> Work item
After locating the line with "Image resolution: width=457" in the entries below, set down exactly that line and each one after it to the end, skipping pictures.

> Provided data
======

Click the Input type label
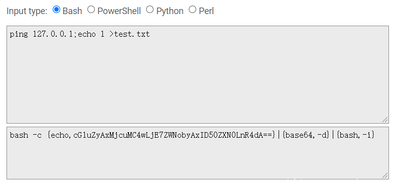 tap(27, 11)
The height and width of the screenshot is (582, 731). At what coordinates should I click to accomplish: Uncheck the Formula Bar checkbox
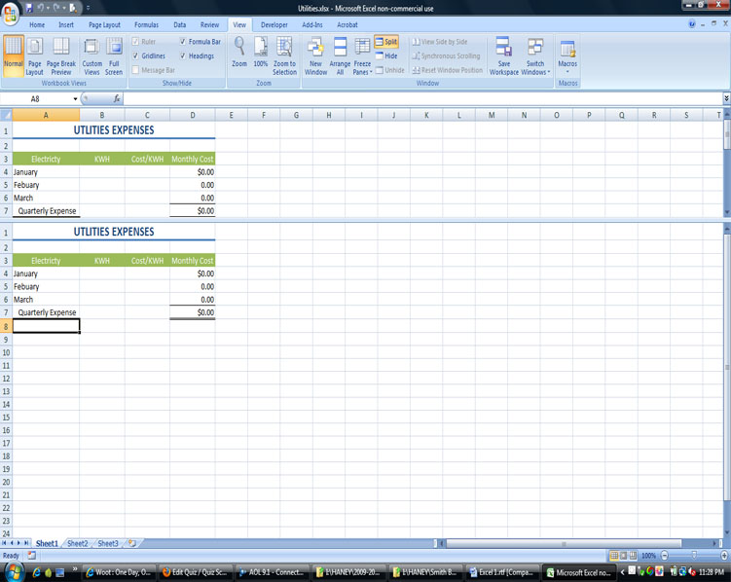click(x=183, y=42)
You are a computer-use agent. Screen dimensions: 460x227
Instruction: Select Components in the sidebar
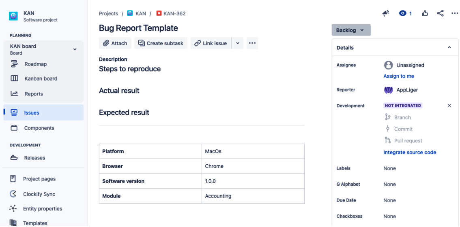[39, 128]
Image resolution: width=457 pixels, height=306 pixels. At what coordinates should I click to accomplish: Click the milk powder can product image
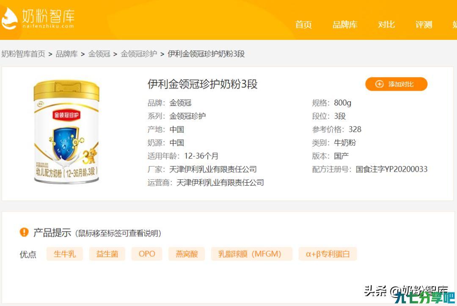67,132
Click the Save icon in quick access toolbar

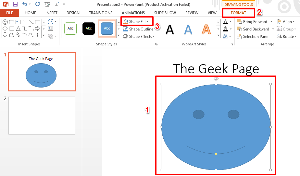click(x=15, y=4)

======

> Written response
Image resolution: width=457 pixels, height=306 pixels. At what coordinates should I click to accomplish: Click the milk powder can product image
67,132
Click the Save icon in quick access toolbar

click(x=15, y=4)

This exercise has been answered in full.